(Item position entries)
----------------------------------------

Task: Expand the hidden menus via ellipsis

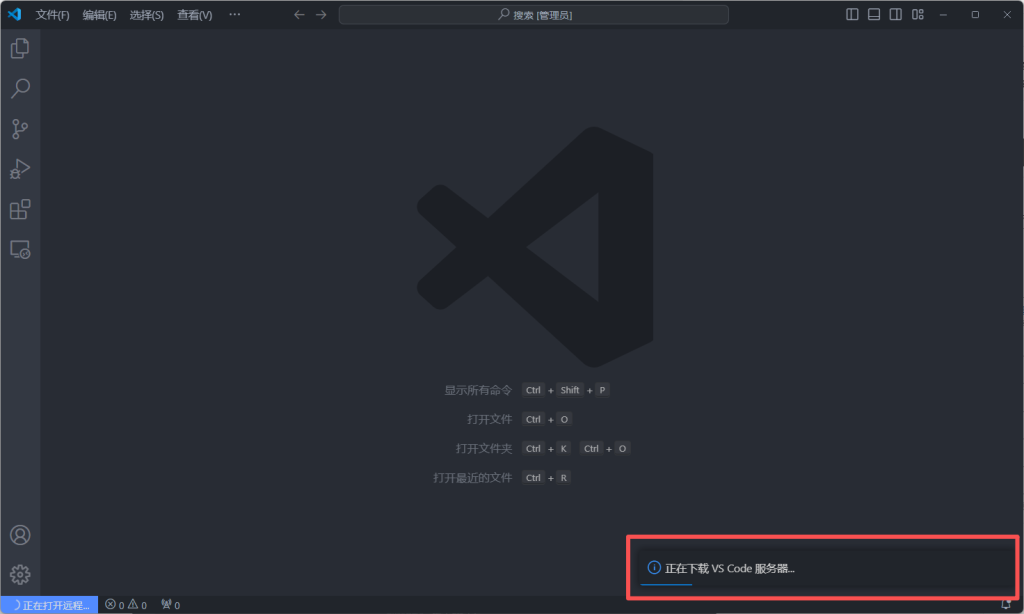Action: click(234, 15)
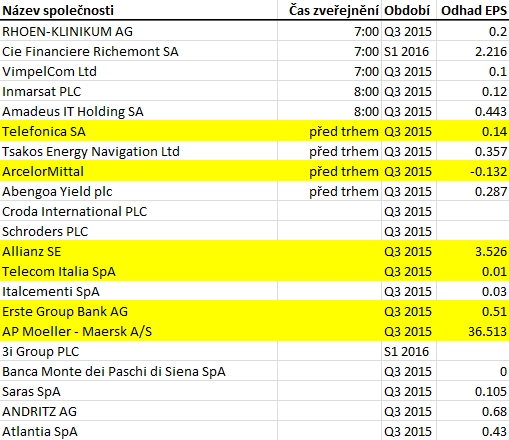The image size is (509, 440).
Task: Select the RHOEN-KLINIKUM AG cell
Action: click(139, 31)
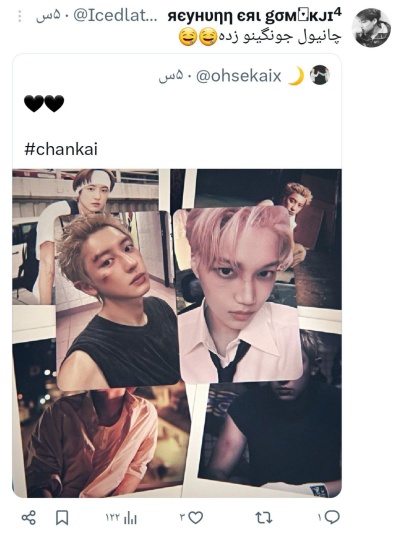Select the Persian tweet text
Image resolution: width=400 pixels, height=537 pixels.
pyautogui.click(x=260, y=37)
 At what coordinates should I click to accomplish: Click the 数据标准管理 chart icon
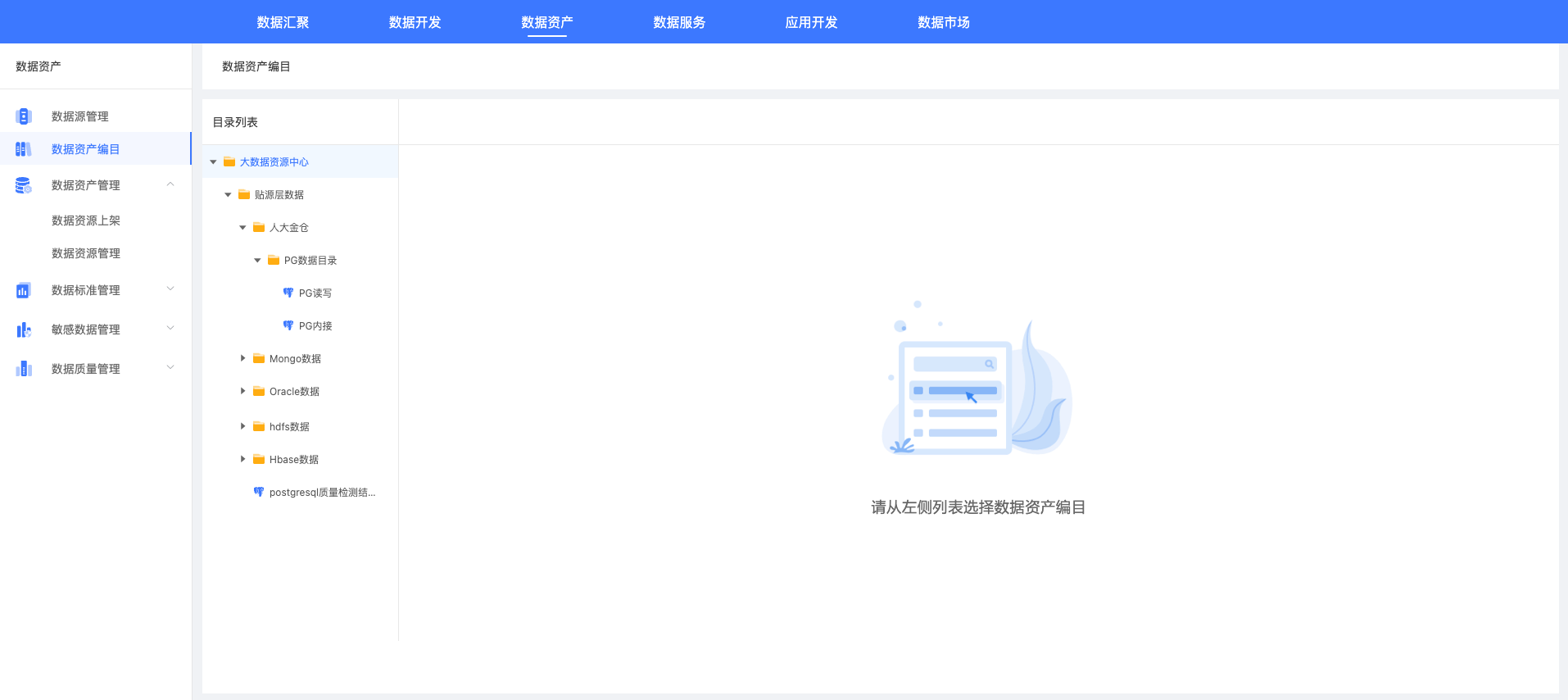pos(24,290)
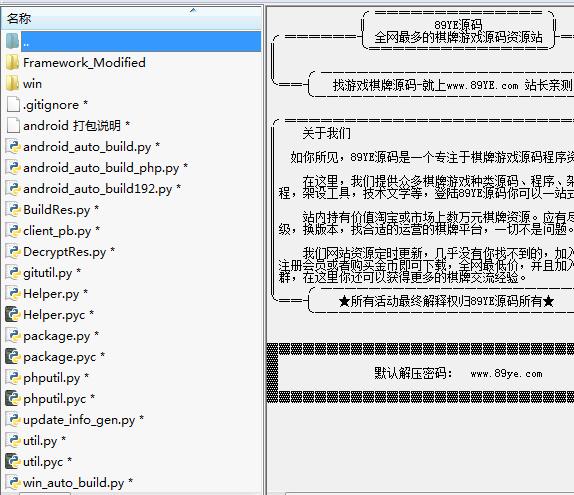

----------------------------------------

List every line of the listing that contains the word "Task". Case counts.

*Written answer*
Task: Expand the hidden menus via ellipsis
Task: Select the RHOEN-KLINIKUM AG cell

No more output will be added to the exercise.